I attended weekend and week-long courses, and I was meditating significantly longer than twenty minutes, twice a day, as was recommended by the TM teachers who led these courses. Slowly but surely, I felt I was part of a movement. I had a guru who promised enlightenment, not only for me but also for the whole world.

When I took TM’s teacher-training course in 1974 (a six-month requirement), I had the option of dividing the program into two segments. My first session in the summer was held at a hotel in Livigno, Italy, in the Alps. From what I recall, the routine entailed eight hours of daily meditation, each session lasting forty to fifty minutes.

Livigno, Italy. A fine place to meditate!

Between meditations, we did a set of yogic postures (asanas) and five minutes of breathing exercises (pranayama). Evening videos featured Maharishi discussing how TM worked, higher consciousness, and his vision for a harmonious world that would automatically result if enough people meditated. (According to him, we were the leaders of a coming global transformation.)


Maharishi visited the course three times, each time staying for a few days. His first visit came when we were about two months into the three-month course. We expected he would come towards the end of the course. We were told this was a very rare surprise visit, and even though it was no longer a surprise, the excitement was palpable and the energy electric; this was quite a feat given how spaced out we were from all the meditation we had been doing.

Why all the excitement? The answer for me, why I was excited, is embarrassing even some forty plus years later. The words that best describe my state of mind are enchantment, enraptured, awe, and devotion. I had never been in the same room with someone that I considered “holy,” let alone someone who was introduced everywhere as “his holiness.” I had advanced degrees from outstanding universities, and I turned off my critical thinking and normally analytical personality. I was “wow and bow” and devotion. It was emotionally overwhelming. The embarrassment I now feel is a recognition of how I let myself become so infantilized.


There were probably a hundred of us in the course. Every one of us had interrupted our lives; most traveling long distances and paying a lot of money to somehow find our way to this hotel nestled in a small village in the Italian Alps, about a twenty-minute drive St. Moritz. We all had our own reasons for showing up. I came because I believed Maharishi offered a path to enlightenment. I had just come through a very rough divorce and enlightenment meant an end to the suffering I had been experiencing for a long time. I think at least a few others were in the same boat, leaving behind something better left in their personal rear-view mirrors.
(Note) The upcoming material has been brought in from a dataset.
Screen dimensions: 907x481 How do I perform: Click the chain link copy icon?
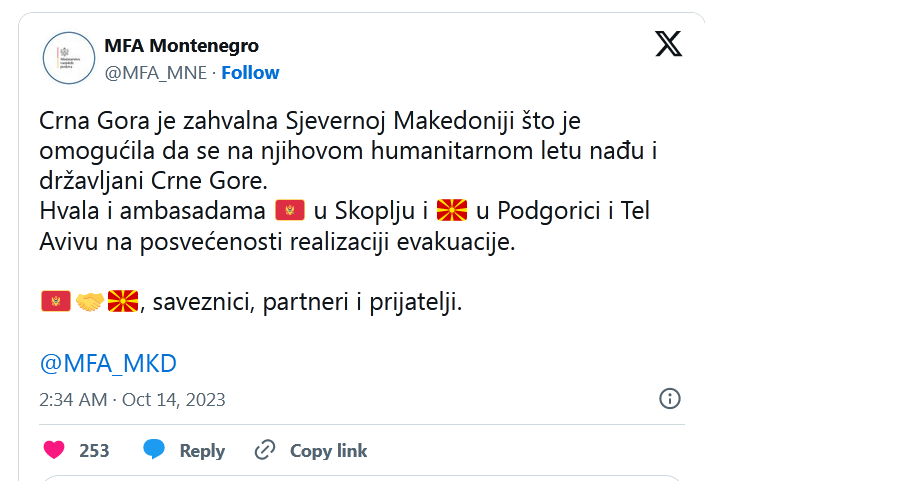pos(265,450)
St. Moritz: A very pleasant place to meditate.


Another aspect of Maharishi’s teachings appealed to that part of me that went into both social work and public health as career choices. My exploration of Eastern spiritual practices and teachings was interesting at first, but ultimately disappointing.

I discovered that enlightenment was an individual path that involved finding a guru and basically detaching from the world. Maharishi, on the other hand, not only talked about higher consciousness but also ending suffering for everyone. Crime would be eliminated, and lasting peace would come to the world. We, his missionaries, would spearhead this world transformation.
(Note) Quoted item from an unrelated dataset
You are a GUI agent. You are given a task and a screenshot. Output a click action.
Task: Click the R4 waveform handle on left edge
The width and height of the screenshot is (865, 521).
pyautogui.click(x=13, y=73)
From the videos I watched before the course, I experienced Maharishi as clever, quick witted, and charming. He was certainly the most spiritual person I had ever encountered, and I had no doubt whatsoever that he was enlightened. I was counting the hours until he came.


Preparing for his visit, the staff scrubbed everything down and set up the meeting hall with chairs in a semicircle with a wide aisle separating them in the middle. I assumed Maharishi would walk down the middle aisle to the little stage with a seat that was set up for him. I made a plan to get a seat towards the front next to the middle aisle, which I did. The morning of the visit, bouquets of flowers surrounded his designated seat and a wonderful fragrance filled the room. A low table, covered with a white cloth, was placed in front of his seat and a microphone was set up on it.
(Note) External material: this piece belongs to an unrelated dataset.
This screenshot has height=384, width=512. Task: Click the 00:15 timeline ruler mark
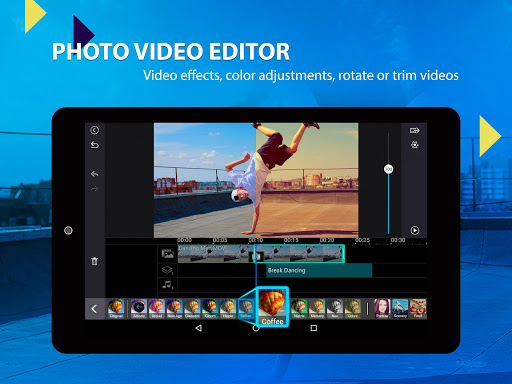pos(291,240)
I knew that when Maharishi entered a room, it was always a spectacle. He would slowly walk through adoring crowds, and those who could get close enough would present him with the most perfect rose they could buy. By the time he arrived at his seat, his arms were filled with roses, one of which he would use as a prop when he spoke.

Our group planned to do the same. Everyone was rose-ready, but then another surprise. Instead of lining up to greet him with our flowers, we were going to be meditating as he walked in. The disappointment of missing the entrance procession would be tempered by Maharishi himself telling us to open our eyes. It seemed like a good trade, but it’s not like we were given a choice. My seat choice was excellent — third row on the right aisle as he entered.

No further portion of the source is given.